[Teks Bacaan]
################

Raja Ampat di Papua adalah sebuah kabupaten baru yang alamnya masih asli. Lautnya bersih, pantainya indah, hutan di pulau-pulau yang ada di bagian leher “Kepala Burung” Papua ini masih relatif belum terjamah. Masyarakatnya hidup tenang. Karena alamnya kaya dengan ikan, jika ingin mendapatkan lauk untuk makan siang, penduduk cukup pergi ke dermaga memancing tanpa umpan, yang mereka sebut mencigi. Ribuan ikan berenang di dermaga seperti di kolam kaca. Saking banyaknya ikan, orang tidak lagi perlu menunggu umpan digigit ikan, melainkan cukup menjerat salah satu dari tumpukan ribuan ikan yang berkeliaran itu dengan menarik kail secara mendadak.

 

Inilah modal alam (natural capital) yang memberikan ketersediaan pangan bagi mereka. Keberadaan modal alam ini tersedia berkat dukungan jasa ekosistem yang lain: terumbu karang yang sehat, hutan bakau yang sehat sebagai tempat pemijahan, aliran nutrisi laut yang tidak tercemar, dan suhu laut yang mendukung segala jenis dan daur produksi yang ada di laut. Dengan alam yang kaya ini tidak mungkin masyarakat di sana kelaparan dan kekurangan gizi.

Alam yang asli dan terjaga dapat menjadi sebuah kapital yang terkadang lepas dari perhitungan. Keanekaragaman hayati merupakan aset alami, termasuk di antaranya jasa ekosistem seperti air tawar, tempat pemijahan ikan, penangkal gelombang, regulasi iklim, suplai oksigen, dan pengganti fisik penanggulangan badai, obat-obatan, zat pewarna, dan seterusnya. Ahli keanekaragaman hayati, E.O. Wilson, mengatakan, bangunan alami mempunyai kelebihan yang sangat banyak dibanding dengan bangunan fisik yang dibuat oleh manusia. Bangunan fisik tidak akan mampu menandingi jasa alam yang bangunannya terdiri atas makhluk hidup (organik) yang mempunyai banyak kelebihan dan harganya sangat murah. Tetapi bangunan fisik, selain tidak mampu berbuat banyak, pembangunannya menelan biaya dan investasi tidak sedikit.

Hutan bakau, jika dipertahankan, dapat berfungsi untuk banyak hal: penyedia nutrisi, pencegah abrasi, tempat pemijahan ikan dan udang, serta penyerap oksigen sebagai regulasi iklim dan buah-buahnya dapat dibudidayakan sebagai pendapatan alternatif masyarakat. Sebaliknya, jika hutan bakau diubah menjadi bangunan fisik, keuntungan ekonomi hanya dapat dihitung sebagai kepentingan sesaat dan hanya untuk fungsi bangunan itu saja. Penanggulangan abrasi di pantai utara Jakarta menggunakan biaya ratusan miliar rupiah akibat hilangnya ekosistem hutan bakau dan ekosistem bakau, yang mengakibatkan kestabilan tanah terganggu dan intrusi terjadi, air tanah tidak bisa digunakan untuk mandi karena asin. Hal ini juga mengakibatkan permukaan tanah beberapa kawasan di Jakarta turun lebih rendah dari permukaan laut. Ujungnya, pemerintah lalu harus mengeluarkan anggaran dengan melakukan adaptasi. Sama halnya dengan upaya membuat jalan layang untuk menghindari intrusi dan rob masuk, melalui Bandara Soekarno-Hatta.

################

[Data Tersimpan]
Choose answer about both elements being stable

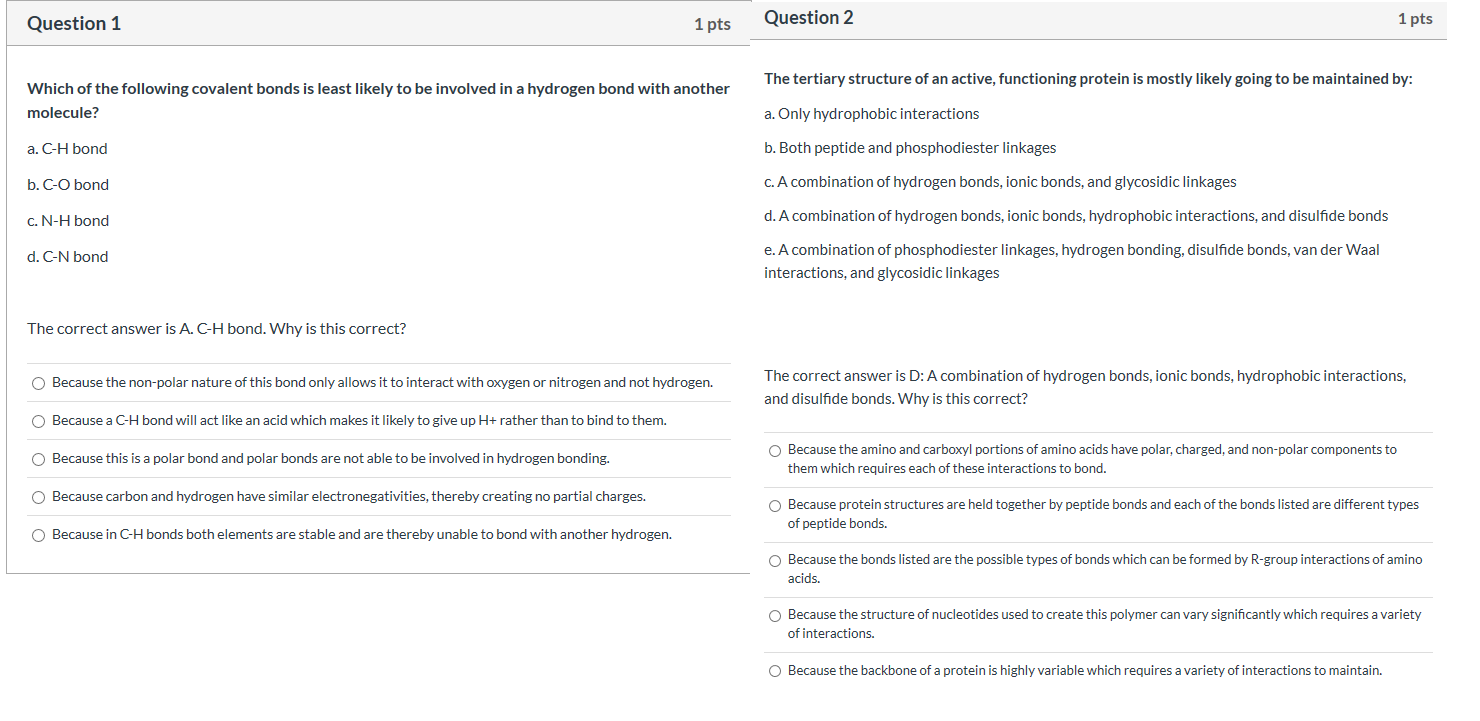pos(38,534)
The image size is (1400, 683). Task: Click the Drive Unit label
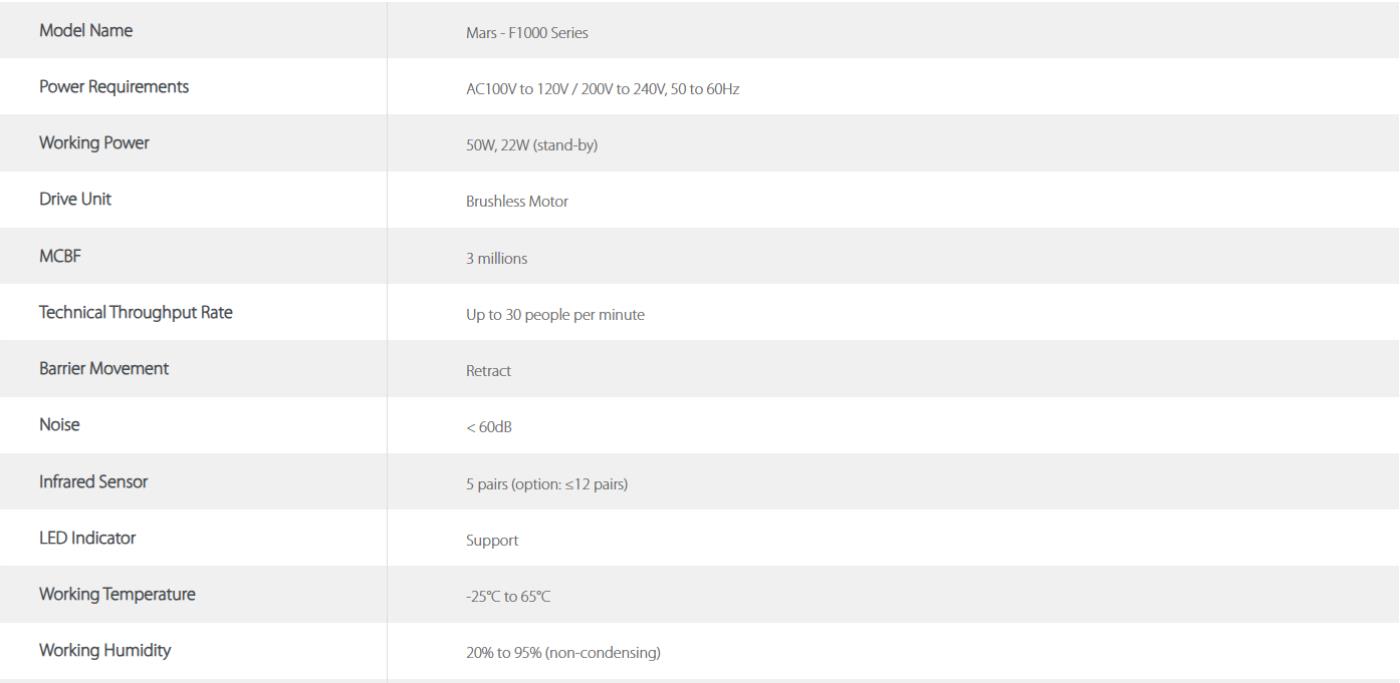click(x=75, y=199)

################

[Latihan] Tuliskan kembali tanpa perubahan bagian teks bacaan yang diawali kata-kata "Inilah modal alam" dan diakhiri "dan kekurangan gizi.".

[Kunci Jawaban]
Inilah modal alam (natural capital) yang memberikan ketersediaan pangan bagi mereka. Keberadaan modal alam ini tersedia berkat dukungan jasa ekosistem yang lain: terumbu karang yang sehat, hutan bakau yang sehat sebagai tempat pemijahan, aliran nutrisi laut yang tidak tercemar, dan suhu laut yang mendukung segala jenis dan daur produksi yang ada di laut. Dengan alam yang kaya ini tidak mungkin masyarakat di sana kelaparan dan kekurangan gizi.